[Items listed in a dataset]
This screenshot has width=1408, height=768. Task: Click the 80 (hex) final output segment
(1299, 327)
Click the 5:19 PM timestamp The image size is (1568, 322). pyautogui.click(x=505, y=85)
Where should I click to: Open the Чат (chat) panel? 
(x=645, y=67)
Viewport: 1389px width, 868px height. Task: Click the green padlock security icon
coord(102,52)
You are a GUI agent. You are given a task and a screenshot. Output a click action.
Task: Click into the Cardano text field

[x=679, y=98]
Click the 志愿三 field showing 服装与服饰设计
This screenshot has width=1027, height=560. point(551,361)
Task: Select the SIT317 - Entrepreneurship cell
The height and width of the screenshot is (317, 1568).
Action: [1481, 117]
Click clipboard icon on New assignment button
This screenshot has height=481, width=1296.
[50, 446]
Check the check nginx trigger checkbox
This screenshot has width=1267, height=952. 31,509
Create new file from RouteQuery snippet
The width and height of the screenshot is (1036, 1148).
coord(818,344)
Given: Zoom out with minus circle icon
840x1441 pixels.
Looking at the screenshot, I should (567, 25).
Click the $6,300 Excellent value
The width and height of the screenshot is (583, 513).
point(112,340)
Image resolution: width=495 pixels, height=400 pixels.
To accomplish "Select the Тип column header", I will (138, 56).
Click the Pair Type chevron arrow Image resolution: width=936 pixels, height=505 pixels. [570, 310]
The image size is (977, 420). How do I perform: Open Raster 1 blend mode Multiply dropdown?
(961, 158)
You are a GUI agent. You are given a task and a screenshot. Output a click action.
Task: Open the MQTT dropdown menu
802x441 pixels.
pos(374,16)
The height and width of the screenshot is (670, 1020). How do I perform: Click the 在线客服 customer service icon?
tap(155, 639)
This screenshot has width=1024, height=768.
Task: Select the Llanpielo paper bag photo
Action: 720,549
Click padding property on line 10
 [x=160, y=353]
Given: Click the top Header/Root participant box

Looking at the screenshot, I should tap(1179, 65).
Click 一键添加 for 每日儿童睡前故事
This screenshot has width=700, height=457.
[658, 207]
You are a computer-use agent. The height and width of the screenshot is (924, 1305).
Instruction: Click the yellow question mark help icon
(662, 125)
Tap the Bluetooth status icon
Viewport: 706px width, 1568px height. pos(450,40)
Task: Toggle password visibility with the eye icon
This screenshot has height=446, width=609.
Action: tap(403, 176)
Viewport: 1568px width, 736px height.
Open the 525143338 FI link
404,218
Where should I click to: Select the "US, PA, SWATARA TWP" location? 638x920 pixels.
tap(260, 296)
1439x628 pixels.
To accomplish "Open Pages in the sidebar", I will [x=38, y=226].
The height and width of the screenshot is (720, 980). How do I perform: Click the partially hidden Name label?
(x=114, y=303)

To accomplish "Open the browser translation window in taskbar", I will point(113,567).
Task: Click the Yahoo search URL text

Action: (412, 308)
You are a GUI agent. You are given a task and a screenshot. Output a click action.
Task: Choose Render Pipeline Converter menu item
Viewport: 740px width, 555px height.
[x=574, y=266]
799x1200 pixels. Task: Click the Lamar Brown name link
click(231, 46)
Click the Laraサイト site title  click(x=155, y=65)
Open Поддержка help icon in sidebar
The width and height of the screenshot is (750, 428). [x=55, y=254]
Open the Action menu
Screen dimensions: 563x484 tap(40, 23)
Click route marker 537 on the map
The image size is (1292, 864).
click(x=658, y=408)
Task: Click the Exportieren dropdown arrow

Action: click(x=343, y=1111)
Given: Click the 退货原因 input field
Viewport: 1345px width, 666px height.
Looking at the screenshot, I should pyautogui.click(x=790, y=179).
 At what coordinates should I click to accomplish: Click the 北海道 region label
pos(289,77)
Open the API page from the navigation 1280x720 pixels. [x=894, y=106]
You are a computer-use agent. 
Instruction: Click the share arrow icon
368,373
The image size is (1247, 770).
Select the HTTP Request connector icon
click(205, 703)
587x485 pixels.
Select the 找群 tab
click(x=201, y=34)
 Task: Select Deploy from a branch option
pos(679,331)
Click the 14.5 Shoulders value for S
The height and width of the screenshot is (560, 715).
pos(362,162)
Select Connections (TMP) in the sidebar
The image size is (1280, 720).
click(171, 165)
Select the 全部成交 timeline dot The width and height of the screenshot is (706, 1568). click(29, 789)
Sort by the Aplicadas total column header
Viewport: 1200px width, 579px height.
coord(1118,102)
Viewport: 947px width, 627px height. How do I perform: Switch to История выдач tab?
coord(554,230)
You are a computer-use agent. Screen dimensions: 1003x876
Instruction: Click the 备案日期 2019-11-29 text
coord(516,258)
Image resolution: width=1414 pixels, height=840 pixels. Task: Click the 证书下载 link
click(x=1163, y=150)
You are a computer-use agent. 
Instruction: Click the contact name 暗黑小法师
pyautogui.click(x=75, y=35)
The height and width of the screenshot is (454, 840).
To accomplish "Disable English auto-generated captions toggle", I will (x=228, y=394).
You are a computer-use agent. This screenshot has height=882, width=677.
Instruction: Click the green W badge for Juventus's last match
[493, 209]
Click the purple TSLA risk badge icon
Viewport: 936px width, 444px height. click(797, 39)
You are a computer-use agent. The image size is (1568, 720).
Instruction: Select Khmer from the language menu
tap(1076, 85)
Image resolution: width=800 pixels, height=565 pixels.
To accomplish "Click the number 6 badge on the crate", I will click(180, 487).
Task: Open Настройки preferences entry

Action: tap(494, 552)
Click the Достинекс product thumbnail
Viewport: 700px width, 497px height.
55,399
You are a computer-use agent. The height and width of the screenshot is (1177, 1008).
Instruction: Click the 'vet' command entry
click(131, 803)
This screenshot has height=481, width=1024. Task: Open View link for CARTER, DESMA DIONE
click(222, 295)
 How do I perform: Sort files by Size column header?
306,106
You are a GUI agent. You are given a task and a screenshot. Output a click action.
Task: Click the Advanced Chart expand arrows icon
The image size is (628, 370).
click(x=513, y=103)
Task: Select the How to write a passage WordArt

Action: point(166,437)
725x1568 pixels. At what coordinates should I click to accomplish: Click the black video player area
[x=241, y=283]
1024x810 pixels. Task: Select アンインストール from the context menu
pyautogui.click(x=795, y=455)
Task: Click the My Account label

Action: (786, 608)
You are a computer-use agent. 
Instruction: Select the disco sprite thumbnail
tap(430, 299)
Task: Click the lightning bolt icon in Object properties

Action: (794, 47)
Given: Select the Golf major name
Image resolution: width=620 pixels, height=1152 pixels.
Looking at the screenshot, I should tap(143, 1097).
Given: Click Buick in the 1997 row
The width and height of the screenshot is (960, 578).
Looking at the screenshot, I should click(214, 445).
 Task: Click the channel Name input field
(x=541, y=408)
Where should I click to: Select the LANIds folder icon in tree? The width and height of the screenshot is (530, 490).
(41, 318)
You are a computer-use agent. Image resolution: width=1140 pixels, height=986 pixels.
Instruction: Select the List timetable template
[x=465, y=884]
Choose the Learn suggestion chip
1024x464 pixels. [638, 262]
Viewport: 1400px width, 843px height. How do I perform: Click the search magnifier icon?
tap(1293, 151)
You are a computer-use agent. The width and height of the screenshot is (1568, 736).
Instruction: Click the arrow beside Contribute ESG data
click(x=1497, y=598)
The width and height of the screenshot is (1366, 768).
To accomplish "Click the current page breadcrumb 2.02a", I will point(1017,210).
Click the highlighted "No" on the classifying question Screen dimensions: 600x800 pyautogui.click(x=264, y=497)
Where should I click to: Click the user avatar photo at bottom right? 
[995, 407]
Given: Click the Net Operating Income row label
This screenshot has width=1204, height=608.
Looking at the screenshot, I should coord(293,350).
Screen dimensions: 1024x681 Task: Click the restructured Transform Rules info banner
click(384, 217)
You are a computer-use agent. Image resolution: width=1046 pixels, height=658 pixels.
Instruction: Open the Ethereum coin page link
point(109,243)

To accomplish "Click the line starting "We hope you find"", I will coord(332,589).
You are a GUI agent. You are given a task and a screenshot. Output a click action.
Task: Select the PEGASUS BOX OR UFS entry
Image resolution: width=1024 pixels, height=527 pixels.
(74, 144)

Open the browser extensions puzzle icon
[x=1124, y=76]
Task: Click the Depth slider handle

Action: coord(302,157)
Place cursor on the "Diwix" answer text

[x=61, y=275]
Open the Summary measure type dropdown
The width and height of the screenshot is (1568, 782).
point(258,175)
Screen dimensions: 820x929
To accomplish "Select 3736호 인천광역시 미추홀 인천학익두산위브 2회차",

▶ _What needs to be done_
Transcribe exactly, and only, the lines from the one with "Screen dimensions: 1024x681" through the last line of the data.

▶ _Answer for the task_
Screen dimensions: 1024x681 Task: Click the restructured Transform Rules info banner
click(384, 217)
You are a computer-use agent. Image resolution: width=1046 pixels, height=658 pixels.
Instruction: Open the Ethereum coin page link
point(109,243)

To accomplish "Click the line starting "We hope you find"", I will coord(332,589).
You are a GUI agent. You are given a task and a screenshot. Output a click action.
Task: Select the PEGASUS BOX OR UFS entry
Image resolution: width=1024 pixels, height=527 pixels.
(74, 144)

Open the browser extensions puzzle icon
[x=1124, y=76]
Task: Click the Depth slider handle

Action: coord(302,157)
Place cursor on the "Diwix" answer text

[x=61, y=275]
Open the Summary measure type dropdown
The width and height of the screenshot is (1568, 782).
point(258,175)
Screen dimensions: 820x929
To accomplish "Select 3736호 인천광역시 미추홀 인천학익두산위브 2회차",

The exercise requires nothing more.